◆ What the task requires: From the listing below, pull out all lines with "agent" in them.

◆ Provided entries:

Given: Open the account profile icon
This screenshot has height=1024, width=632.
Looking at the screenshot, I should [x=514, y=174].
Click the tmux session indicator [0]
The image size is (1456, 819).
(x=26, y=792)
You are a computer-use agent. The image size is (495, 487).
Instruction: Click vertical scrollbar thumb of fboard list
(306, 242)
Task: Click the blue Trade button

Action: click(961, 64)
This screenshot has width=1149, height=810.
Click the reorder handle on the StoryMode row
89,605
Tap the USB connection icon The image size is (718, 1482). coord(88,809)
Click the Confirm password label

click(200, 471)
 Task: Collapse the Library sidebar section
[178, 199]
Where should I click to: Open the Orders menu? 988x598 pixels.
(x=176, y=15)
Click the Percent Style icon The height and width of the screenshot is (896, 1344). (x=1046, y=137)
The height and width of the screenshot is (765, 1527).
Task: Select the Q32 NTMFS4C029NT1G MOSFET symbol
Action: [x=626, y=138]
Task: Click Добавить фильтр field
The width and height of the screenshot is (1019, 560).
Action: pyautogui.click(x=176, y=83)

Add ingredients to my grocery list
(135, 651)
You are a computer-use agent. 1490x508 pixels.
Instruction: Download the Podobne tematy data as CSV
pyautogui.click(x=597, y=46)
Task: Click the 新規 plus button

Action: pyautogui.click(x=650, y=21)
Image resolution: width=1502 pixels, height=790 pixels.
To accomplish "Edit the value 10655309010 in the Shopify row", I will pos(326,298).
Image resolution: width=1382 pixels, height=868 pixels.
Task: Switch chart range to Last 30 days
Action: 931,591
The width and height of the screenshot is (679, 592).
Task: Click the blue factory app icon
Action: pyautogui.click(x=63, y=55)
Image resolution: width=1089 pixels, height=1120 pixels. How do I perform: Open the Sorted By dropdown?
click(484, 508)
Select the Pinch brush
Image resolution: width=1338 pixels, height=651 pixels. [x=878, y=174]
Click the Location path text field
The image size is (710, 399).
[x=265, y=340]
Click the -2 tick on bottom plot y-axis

◆ Result below:
You are a computer-use agent. The image size is (495, 487).
You are a computer-use agent. 1490x508 pixels.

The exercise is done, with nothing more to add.